1). Convict Llewellyn Powell who arrived on the Marquis of Huntley was found guilty of murder and executed at Sydney on 29 November 1839.

2). Alick Osborne was also employed as surgeon on the convict ships Lonach in 1825,  Speke in 1826,  Sophia in 1829, Sarah in 1829, Planter in 1832, Fairlie in 1834 and the Elphinstone in 1838. .
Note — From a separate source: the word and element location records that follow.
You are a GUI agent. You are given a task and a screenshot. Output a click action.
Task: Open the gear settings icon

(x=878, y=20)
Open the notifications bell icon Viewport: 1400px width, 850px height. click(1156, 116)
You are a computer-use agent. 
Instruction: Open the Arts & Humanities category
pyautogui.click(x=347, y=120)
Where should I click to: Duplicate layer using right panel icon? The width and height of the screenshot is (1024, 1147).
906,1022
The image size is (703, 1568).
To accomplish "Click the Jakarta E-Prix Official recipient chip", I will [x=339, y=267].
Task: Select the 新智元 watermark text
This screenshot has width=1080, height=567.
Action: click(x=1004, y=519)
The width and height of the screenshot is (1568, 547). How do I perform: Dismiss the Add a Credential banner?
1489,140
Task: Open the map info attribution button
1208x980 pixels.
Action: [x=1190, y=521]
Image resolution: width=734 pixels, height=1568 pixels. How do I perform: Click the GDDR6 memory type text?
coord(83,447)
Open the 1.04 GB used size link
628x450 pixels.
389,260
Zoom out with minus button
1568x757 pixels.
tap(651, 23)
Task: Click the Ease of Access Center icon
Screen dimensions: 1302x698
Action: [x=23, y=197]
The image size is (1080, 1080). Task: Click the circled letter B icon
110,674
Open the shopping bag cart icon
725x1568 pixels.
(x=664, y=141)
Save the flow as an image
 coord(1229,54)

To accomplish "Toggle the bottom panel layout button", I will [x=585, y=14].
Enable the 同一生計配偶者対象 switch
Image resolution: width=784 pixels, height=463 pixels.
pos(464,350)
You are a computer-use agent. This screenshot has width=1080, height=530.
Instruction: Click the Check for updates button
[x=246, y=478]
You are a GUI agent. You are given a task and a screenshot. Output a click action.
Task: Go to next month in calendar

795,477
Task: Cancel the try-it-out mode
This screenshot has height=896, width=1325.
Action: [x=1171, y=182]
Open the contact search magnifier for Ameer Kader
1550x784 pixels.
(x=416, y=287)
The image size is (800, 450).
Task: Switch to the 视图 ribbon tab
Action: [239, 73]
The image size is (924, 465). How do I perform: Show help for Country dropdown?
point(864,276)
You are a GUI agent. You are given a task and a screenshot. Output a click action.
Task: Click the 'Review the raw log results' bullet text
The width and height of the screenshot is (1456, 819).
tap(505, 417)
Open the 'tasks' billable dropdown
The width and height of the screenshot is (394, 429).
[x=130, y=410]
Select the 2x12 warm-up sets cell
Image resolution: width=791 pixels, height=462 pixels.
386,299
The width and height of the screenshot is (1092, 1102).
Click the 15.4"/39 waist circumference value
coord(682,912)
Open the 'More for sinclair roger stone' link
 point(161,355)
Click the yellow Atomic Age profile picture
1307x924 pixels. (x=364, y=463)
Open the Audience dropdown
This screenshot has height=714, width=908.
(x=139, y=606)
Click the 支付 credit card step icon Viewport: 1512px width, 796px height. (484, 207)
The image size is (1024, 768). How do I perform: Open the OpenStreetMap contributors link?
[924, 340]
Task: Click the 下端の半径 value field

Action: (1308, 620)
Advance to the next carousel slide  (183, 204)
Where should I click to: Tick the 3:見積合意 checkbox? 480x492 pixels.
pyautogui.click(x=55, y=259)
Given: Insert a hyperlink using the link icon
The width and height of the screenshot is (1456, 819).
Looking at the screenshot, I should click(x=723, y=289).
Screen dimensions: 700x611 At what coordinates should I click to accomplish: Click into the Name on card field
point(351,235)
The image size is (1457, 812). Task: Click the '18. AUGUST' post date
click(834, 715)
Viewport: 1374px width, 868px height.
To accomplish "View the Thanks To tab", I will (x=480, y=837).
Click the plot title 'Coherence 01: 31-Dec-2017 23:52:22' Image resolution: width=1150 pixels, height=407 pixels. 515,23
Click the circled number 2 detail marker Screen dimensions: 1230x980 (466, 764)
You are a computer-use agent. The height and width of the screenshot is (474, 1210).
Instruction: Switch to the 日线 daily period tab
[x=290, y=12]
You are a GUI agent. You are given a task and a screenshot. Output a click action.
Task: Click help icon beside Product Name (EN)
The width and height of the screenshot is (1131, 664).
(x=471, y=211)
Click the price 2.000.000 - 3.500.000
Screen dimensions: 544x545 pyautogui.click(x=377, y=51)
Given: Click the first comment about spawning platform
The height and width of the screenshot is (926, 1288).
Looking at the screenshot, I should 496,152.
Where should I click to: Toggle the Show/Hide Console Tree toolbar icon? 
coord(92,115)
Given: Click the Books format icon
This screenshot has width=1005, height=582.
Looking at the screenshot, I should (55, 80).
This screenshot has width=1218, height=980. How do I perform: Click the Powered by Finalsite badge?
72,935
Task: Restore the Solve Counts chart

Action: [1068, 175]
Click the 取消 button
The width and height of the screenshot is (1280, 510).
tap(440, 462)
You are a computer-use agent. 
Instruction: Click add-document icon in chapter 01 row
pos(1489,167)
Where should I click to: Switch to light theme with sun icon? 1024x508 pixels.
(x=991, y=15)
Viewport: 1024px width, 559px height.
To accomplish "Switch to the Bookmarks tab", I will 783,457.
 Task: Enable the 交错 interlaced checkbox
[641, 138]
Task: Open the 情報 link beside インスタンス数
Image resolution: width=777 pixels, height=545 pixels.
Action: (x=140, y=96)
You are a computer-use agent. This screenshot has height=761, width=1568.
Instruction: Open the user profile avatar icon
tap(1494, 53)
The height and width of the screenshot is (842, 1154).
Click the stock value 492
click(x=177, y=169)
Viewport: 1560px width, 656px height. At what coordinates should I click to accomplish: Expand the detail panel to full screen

3). Hunter Valley Convicts / passengers arriving on the Marquis of Huntley in 1835

4). Edward Carpenter arrived as a convict on the Marquis of Huntley. He was born in Gloucester c. 1811 and convicted of sheep stealing at Hereford assizes in October 1834. He absconded from service in 1846. In 1848 he was assigned to Edmund Kennedy's ill-fated expedition. He caused trouble early in the expedition when he absconded with food and they spent two days searching for him and bringing him back

The circumstances of his death are written of in "The Kennedy Expedition"....... William Carron with Wall, Taylor, Carpenter, Mitchell, Douglas, Niblett, and Goddard, camped beside a commanding hill near the mouth of the Pascoe River in Weymouth Bay with fresh water within reach. They had 281bs. of flour, half a pound of tea, and two worn out horses which were to be killed for food. Kennedy told them to make their supplies last them six weeks, but three weeks after Kennedy left, these eight men were face to face with starvation. It was then December 4th. Death stalked that lonely strand during the last days of 1848. Douglas died on 16th November; Taylor died on the 20th; Carpenter died on the 26th. On the 19th, a mob of blacks appeared and threw spears at the white men. They were driven off by musket fire. On 1st December, the sails of H.M.S. "Bramble" were sighted. She was sailing southward. Carron re- corded: ".. . I went up the hill, just in time to see the ship passing the bay. I cannot describe the feeling of despair and desolation, which I, in common with the others, experienced as we gazed on the vessel as she fast faded from our view. On the very brink of starvation and death . . . our hearts sank within us in deep despondency."  THE KENNEDY EXPEDITION [By GLENVILLE PIKE, F.R.G.S.A.] (Read 22nd April 1954, at the meeting of The Historical Society of Queensland) p. 963

5). Convict Ships to NSW in 1835

6). The following report written by Henry Wynter to John Henry Capper in July (after the Marquis of Huntley departed England)....

John Henry Capper, Esq
Fortitude Convict Hulk, 8 January 1836.
Sir,
The Convicts have demeaned themselves for the last six months with their usual propriety and decorum, nor has the plan adopted of sending them out of the country to a larger extent than usual had the effects which might have been anticipated of making them less submissive and orderly. My intercourse with them more especially in the Hospital, enables me to form an opinion of the effects of their confinement both in a moral and religious view, and my impression is that in several cases a real change has taken place, and that in other instances a foundation is laid for moral improvement; but in such cases much must depend on circumstances
favourable to their development. There are some here on whom their confinement has no good effect, and though they may yield a reluctant submission to the Rules of the Establishment, yet it is evident that their minds are not under any salutary influence; but it is doubtful to my mind whether any human means can be instrumental in effecting a moral change to any considerable extent when the means pursued here prove nugatory. I remain, Sir, your's very faithfully, . HENRY WYNTER, Chaplain.